According to recent research funded by the NIH itself, Lyme disease is never necessarily cured by any duration of antibiotic treatment: http://news.tulane.edu/pr/study-finds-lyme-bacteria-can-survive-after-antibiotic-treatment-months-after-infection
This is an incredible admission, because the scholarly consensus has been (and is still) that chronic Lyme or persistent infection is pseudoscience or quackery. Search any voice of authority in American medicine or disease research, and you'll only find the term "no evidence" with regard to persistent infection. The overwhelmingly popular response from medical doctors (including infectious disease specialists) and disease researchers is that chronic Lyme is not a real thing. According to them, it's a fiction made up by delusional people and reinforced by questionable outlier practitioners and quacks. In a little head-fake, these same authorities created a moniker to weasel their way out of reality: Post-Treatment Lyme Disease Syndrome. Basically, it's their way of saying, "yes, everyone still suffers the same or worse symptoms of Lyme after antibiotics; but that is no indication that infection persists, because infection cannot persist, because we said so."

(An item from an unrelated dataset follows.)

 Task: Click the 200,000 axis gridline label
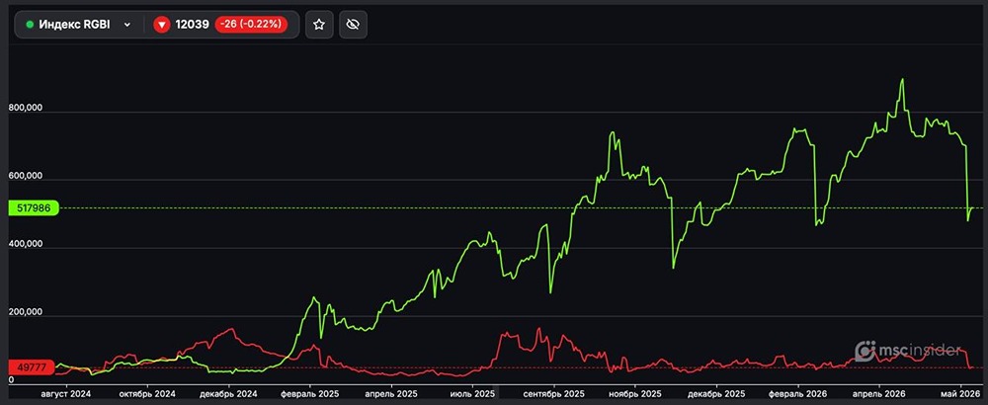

This contemporary news story is of particular interest, because it is up against an entrenched belief system and paradigm. We'll have to see how this unfolds, because the various authoritative research bodies have been the ones who've long gotten this wrong and are still championing what amounts to pseudoscience themselves. It may be an odd turn of events for some readers; but the skeptics of chronic Lyme are actually the toe-the-line Luddites.

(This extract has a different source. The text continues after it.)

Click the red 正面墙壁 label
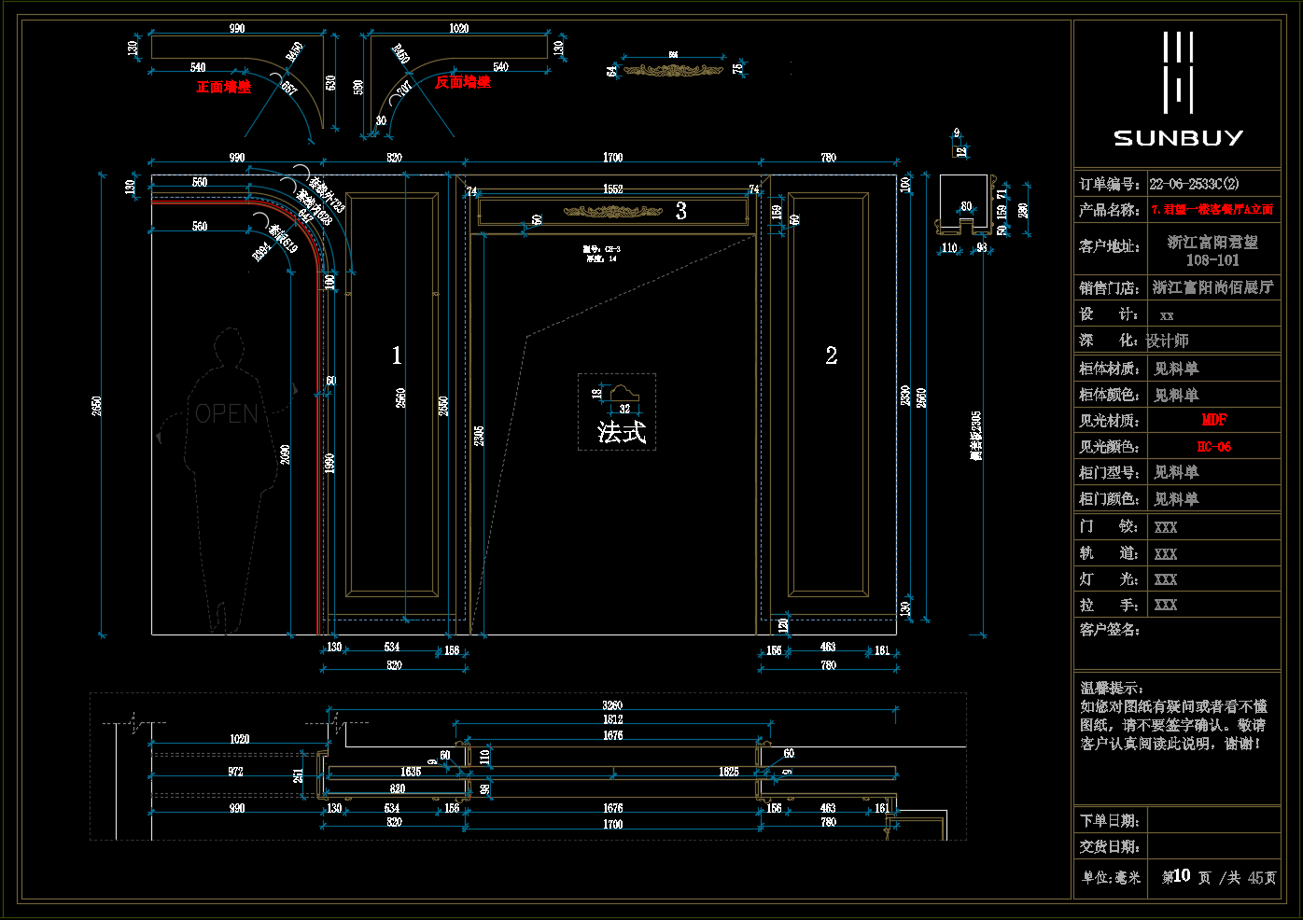click(x=223, y=87)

Previous research has already confirmed for us many times that the bacteria of Lyme disease is a very different creature than all other known bacteria and it persists:
- In mice after antibiotics:
- In humans after antibiotics:
- In mice following antibiotic treatment:
- Borrelia persists in cystic and atypical forms in response to hostile environments:
- Borrelia converts to spheroplast in spinal fluid:
- Borrelia spirochetes convert to cystic form within 1 minute in uninhabitable environment:
- Borrelia persists in macaques after antibiotic treatment:
- Biofilm formation of borrelia is understood:
- Antibiotics ineffective at eliminating round body and biofilm formations of borrelia:
In the recent Tulane research funded by the NIH, every single claim of chronic Lyme sufferers (which has categorically been dismissed in the past) was substantiated:
- 90% of infected individuals DID NOT showcase the bullseye rash - many clinicians still use the presence of the rash as a positive-for-infection diagnostic tool.

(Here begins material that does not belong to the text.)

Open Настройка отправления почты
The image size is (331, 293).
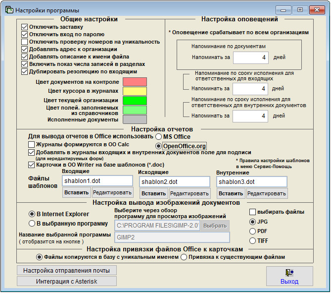[x=66, y=271]

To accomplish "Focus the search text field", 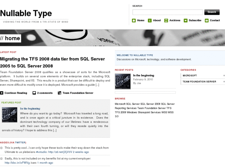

- Some subjects who were confirmed as infected with Lyme tested negative on typical antibody titer tests your doctor would administer. Most clinicians regard a negative titer test as definitive that the patient has no infection.
- Months after a 28 day (far less than most clinicians are willing to prescribe for) administration of the caustic doxycycline, the drill-shaped bacteria were still viable and burrowed into the bladder, heart, brain and skeletal muscle.
The general problem with the chronic Lyme debate has been that the medical world long ago embraced Lyme disease tests which by their very nature cannot work for Lyme. These faulty tests (which are genuinely considered the gold standard despite no evidence we can reliable trust them) measure the presence of the patient's antibodies against the borrelia bacterium. However, the Lyme is immunosuppressive. Therefore, this test could only work in the rare case that the patient were taking antibiotics before the test long enough to counter the suppressive effects of the disease. But even then, it has severe limits with accuracy.
Consequently, other researchers, suspecting that the vast majority of the scientists and medical experts are dead wrong, utilized microscopy to just scan for the presence of the bacterium specifically: http://www.apollon.uio.no/english/articles/2013/2_borrelia.html. Though their results were a deafening, definitive, and resounding "YES!," the antiquated official position continues to be parroted.
The old paradigm has proven difficult to kill despite overwhelming evidence against the scholarly consensus. Some scientific consensus has little to do with science and more to do with holding the popular view of peers. The debate over chronic Lyme is yet another example of this. But just maybe, now that the NIH itself was involved in this research AND that it is recent, the scholars can finally join the "quacks" who were right all along.